Source data:

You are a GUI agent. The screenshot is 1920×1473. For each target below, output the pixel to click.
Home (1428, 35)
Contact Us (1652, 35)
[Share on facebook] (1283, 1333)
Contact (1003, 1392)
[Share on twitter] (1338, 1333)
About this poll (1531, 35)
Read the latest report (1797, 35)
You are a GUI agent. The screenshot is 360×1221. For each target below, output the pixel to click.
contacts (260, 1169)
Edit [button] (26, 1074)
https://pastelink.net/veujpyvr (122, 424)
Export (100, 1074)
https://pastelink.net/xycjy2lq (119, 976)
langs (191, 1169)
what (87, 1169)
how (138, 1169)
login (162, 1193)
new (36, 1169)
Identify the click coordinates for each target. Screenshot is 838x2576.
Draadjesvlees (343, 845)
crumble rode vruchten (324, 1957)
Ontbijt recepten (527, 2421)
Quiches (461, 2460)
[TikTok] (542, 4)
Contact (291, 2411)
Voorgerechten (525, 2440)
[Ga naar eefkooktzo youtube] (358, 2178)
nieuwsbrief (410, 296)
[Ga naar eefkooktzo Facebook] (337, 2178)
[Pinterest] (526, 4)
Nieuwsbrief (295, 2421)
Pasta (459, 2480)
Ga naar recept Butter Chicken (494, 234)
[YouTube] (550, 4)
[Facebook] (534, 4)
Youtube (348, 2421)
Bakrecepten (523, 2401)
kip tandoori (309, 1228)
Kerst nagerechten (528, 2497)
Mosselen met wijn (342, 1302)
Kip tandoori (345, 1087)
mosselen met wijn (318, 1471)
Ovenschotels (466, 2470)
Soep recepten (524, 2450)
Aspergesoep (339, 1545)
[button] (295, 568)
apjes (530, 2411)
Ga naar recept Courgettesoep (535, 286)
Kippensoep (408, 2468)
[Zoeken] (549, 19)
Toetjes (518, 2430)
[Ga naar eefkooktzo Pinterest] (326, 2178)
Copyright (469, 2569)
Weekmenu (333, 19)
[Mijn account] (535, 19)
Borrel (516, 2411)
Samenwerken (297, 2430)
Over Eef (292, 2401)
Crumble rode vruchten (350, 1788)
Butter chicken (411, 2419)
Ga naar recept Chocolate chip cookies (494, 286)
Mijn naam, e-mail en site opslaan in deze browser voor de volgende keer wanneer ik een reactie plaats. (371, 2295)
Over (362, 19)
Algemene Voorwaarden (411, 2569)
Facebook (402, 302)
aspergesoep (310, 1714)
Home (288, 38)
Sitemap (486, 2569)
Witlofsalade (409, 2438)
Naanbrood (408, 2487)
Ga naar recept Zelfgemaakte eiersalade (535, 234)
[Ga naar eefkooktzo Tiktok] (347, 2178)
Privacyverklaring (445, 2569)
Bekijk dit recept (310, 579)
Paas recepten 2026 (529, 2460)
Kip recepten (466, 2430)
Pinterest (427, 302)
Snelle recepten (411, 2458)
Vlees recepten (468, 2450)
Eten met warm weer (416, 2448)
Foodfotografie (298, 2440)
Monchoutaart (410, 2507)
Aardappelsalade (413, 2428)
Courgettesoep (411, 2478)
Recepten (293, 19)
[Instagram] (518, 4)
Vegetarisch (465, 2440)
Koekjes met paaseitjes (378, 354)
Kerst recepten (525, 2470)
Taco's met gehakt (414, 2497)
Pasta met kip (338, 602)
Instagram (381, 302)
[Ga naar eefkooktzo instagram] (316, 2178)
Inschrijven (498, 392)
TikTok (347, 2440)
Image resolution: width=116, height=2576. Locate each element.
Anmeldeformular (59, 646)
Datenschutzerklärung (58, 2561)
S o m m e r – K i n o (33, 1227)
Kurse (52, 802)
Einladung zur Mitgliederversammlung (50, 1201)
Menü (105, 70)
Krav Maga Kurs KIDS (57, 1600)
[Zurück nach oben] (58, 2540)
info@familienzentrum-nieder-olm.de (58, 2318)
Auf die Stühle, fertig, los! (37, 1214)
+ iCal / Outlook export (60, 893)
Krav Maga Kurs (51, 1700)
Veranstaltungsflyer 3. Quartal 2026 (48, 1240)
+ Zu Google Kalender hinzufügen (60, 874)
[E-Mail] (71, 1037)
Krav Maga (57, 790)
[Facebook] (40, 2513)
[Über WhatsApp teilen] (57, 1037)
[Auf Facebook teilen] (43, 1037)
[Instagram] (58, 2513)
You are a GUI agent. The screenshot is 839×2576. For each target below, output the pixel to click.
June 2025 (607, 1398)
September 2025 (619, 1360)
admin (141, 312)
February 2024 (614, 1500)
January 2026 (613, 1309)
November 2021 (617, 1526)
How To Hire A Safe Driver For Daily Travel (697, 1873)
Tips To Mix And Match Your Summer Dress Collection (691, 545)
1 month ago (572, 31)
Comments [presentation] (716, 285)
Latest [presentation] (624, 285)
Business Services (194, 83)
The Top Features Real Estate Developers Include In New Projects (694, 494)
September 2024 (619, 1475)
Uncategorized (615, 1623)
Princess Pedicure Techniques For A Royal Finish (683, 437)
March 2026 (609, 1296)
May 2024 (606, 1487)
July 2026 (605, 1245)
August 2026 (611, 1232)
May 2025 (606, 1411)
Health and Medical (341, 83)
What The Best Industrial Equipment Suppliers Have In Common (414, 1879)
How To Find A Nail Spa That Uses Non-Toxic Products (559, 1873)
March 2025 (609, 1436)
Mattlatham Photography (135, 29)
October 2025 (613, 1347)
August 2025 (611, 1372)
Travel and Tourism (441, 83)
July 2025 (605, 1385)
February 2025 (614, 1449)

Work instructions:
All of the records above are to be returned exactly as they stand.

Solution for this problem:
You are a GUI agent. The screenshot is 1920×1473. For each target below, output the pixel to click.
Home (1428, 35)
Contact Us (1652, 35)
[Share on facebook] (1283, 1333)
Contact (1003, 1392)
[Share on twitter] (1338, 1333)
About this poll (1531, 35)
Read the latest report (1797, 35)
You are a GUI agent. The screenshot is 360×1221. For each target below, output the pixel to click.
contacts (260, 1169)
Edit [button] (26, 1074)
https://pastelink.net/veujpyvr (122, 424)
Export (100, 1074)
https://pastelink.net/xycjy2lq (119, 976)
langs (191, 1169)
what (87, 1169)
how (138, 1169)
login (162, 1193)
new (36, 1169)
Identify the click coordinates for each target. Screenshot is 838x2576.
Draadjesvlees (343, 845)
crumble rode vruchten (324, 1957)
Ontbijt recepten (527, 2421)
Quiches (461, 2460)
[TikTok] (542, 4)
Contact (291, 2411)
Voorgerechten (525, 2440)
[Ga naar eefkooktzo youtube] (358, 2178)
nieuwsbrief (410, 296)
[Ga naar eefkooktzo Facebook] (337, 2178)
[Pinterest] (526, 4)
Nieuwsbrief (295, 2421)
Pasta (459, 2480)
Ga naar recept Butter Chicken (494, 234)
[YouTube] (550, 4)
[Facebook] (534, 4)
Youtube (348, 2421)
Bakrecepten (523, 2401)
kip tandoori (309, 1228)
Kerst nagerechten (528, 2497)
Mosselen met wijn (342, 1302)
Kip tandoori (345, 1087)
mosselen met wijn (318, 1471)
Ovenschotels (466, 2470)
Soep recepten (524, 2450)
Aspergesoep (339, 1545)
[button] (295, 568)
apjes (530, 2411)
Ga naar recept Courgettesoep (535, 286)
Kippensoep (408, 2468)
[Zoeken] (549, 19)
Toetjes (518, 2430)
[Ga naar eefkooktzo Pinterest] (326, 2178)
Copyright (469, 2569)
Weekmenu (333, 19)
[Mijn account] (535, 19)
Borrel (516, 2411)
Samenwerken (297, 2430)
Over Eef (292, 2401)
Crumble rode vruchten (350, 1788)
Butter chicken (411, 2419)
Ga naar recept Chocolate chip cookies (494, 286)
Mijn naam, e-mail en site opslaan in deze browser voor de volgende keer wanneer ik een reactie plaats. (371, 2295)
Over (362, 19)
Algemene Voorwaarden (411, 2569)
Facebook (402, 302)
aspergesoep (310, 1714)
Home (288, 38)
Sitemap (486, 2569)
Witlofsalade (409, 2438)
Naanbrood (408, 2487)
Ga naar recept Zelfgemaakte eiersalade (535, 234)
[Ga naar eefkooktzo Tiktok] (347, 2178)
Privacyverklaring (445, 2569)
Bekijk dit recept (310, 579)
Paas recepten 2026 (529, 2460)
Kip recepten (466, 2430)
Pinterest (427, 302)
Snelle recepten (411, 2458)
Vlees recepten (468, 2450)
Eten met warm weer (416, 2448)
Foodfotografie (298, 2440)
Monchoutaart (410, 2507)
Aardappelsalade (413, 2428)
Courgettesoep (411, 2478)
Recepten (293, 19)
[Instagram] (518, 4)
Vegetarisch (465, 2440)
Koekjes met paaseitjes (378, 354)
Kerst recepten (525, 2470)
Taco's met gehakt (414, 2497)
Pasta met kip (338, 602)
Instagram (381, 302)
[Ga naar eefkooktzo instagram] (316, 2178)
Inschrijven (498, 392)
TikTok (347, 2440)
Image resolution: width=116, height=2576. Locate each element.
Anmeldeformular (59, 646)
Datenschutzerklärung (58, 2561)
S o m m e r – K i n o (33, 1227)
Kurse (52, 802)
Einladung zur Mitgliederversammlung (50, 1201)
Menü (105, 70)
Krav Maga Kurs KIDS (57, 1600)
[Zurück nach oben] (58, 2540)
info@familienzentrum-nieder-olm.de (58, 2318)
Auf die Stühle, fertig, los! (37, 1214)
+ iCal / Outlook export (60, 893)
Krav Maga Kurs (51, 1700)
Veranstaltungsflyer 3. Quartal 2026 (48, 1240)
+ Zu Google Kalender hinzufügen (60, 874)
[E-Mail] (71, 1037)
Krav Maga (57, 790)
[Facebook] (40, 2513)
[Über WhatsApp teilen] (57, 1037)
[Auf Facebook teilen] (43, 1037)
[Instagram] (58, 2513)
You are a GUI agent. The screenshot is 839×2576. For each target below, output the pixel to click.
June 2025 (607, 1398)
September 2025 (619, 1360)
admin (141, 312)
February 2024 (614, 1500)
January 2026 (613, 1309)
November 2021 (617, 1526)
How To Hire A Safe Driver For Daily Travel (697, 1873)
Tips To Mix And Match Your Summer Dress Collection (691, 545)
1 month ago (572, 31)
Comments [presentation] (716, 285)
Latest [presentation] (624, 285)
Business Services (194, 83)
The Top Features Real Estate Developers Include In New Projects (694, 494)
September 2024 (619, 1475)
Uncategorized (615, 1623)
Princess Pedicure Techniques For A Royal Finish (683, 437)
March 2026 (609, 1296)
May 2024 (606, 1487)
July 2026 (605, 1245)
August 2026 (611, 1232)
May 2025 (606, 1411)
Health and Medical (341, 83)
What The Best Industrial Equipment Suppliers Have In Common (414, 1879)
How To Find A Nail Spa That Uses Non-Toxic Products (559, 1873)
March 2025 (609, 1436)
Mattlatham Photography (135, 29)
October 2025 (613, 1347)
August 2025 (611, 1372)
Travel and Tourism (441, 83)
July 2025 (605, 1385)
February 2025 (614, 1449)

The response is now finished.